His screenplay was nominated for an Academy Award--it lost to “Going My Way”--and “Meet Me in St. Louis” became MGM’s biggest moneymaker in 25 years.

Twenty years later for “Bye Bye Birdie,” Brecher rewrote playwright Michael Stewart’s script.

“They didn’t know how to end it on a humorous note,” Brecher explains. Workmanlike as a tailor at a fitting, he adjusted the Dick Van Dyke character to make him a chemistry professor, and altered the denouement by adding Russian ballet. “The end of the film was ‘Swan Lake.’ And Van Dyke had invented some kind of pill that made turtles speed up, and fed one of these pills to the Russian conductor, who increased the tempo to such a point that all the dancers on the stage went wild, and the ‘Ed Sullivan Show’ audience got hysterical.”

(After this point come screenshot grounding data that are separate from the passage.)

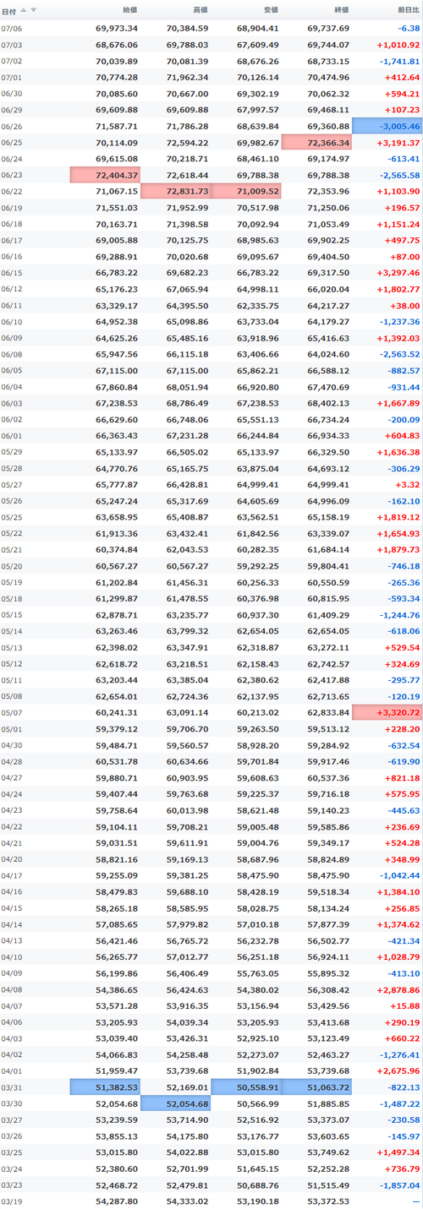This screenshot has height=1209, width=423.
Task: Click the 終値 column header
Action: (341, 10)
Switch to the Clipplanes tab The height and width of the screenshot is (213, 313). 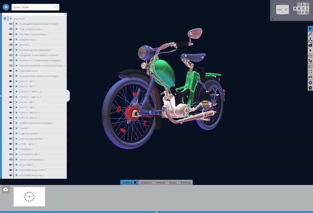point(146,182)
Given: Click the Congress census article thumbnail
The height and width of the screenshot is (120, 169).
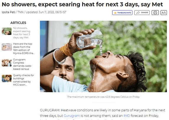Looking at the screenshot, I should [7, 63].
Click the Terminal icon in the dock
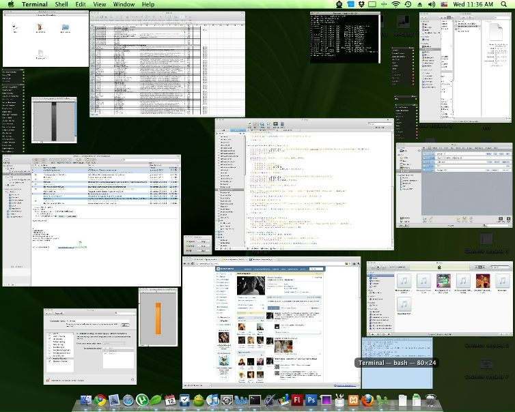This screenshot has height=412, width=515. pos(255,400)
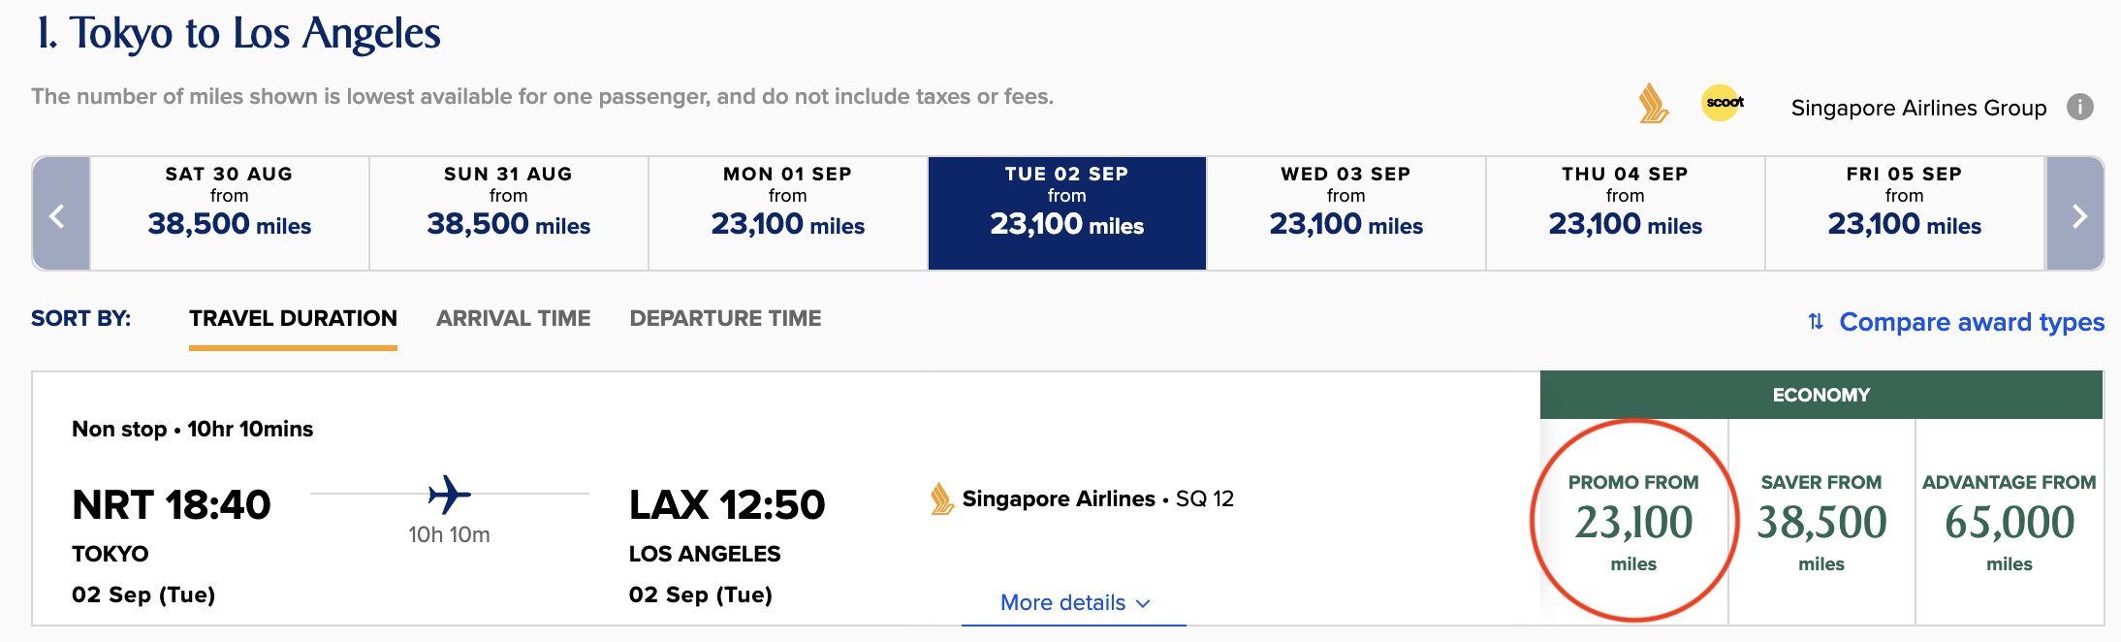
Task: Click the sort arrows icon beside Compare
Action: (1816, 321)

But Brecher was a mere 24-year-old in the presence of his idol the first time he met Groucho Marx in 1938. “I’m sure that my voice and knees were shaking,” he says. “Mervyn Leroy introduced us, and Groucho nodded and I said, ‘Hello,’ and he turns to Leroy and he says, ‘Hello? This is the writer you’re gonna put on the picture, a guy who ad-libs hello?’ ”

Brecher found it easiest to write for Groucho, who became one of his closest friends. “I’m a complainer, a dissenter and a put-downer,” the octogenarian says with no trace of regret. “He was my alter ego. I liked the anarchism.”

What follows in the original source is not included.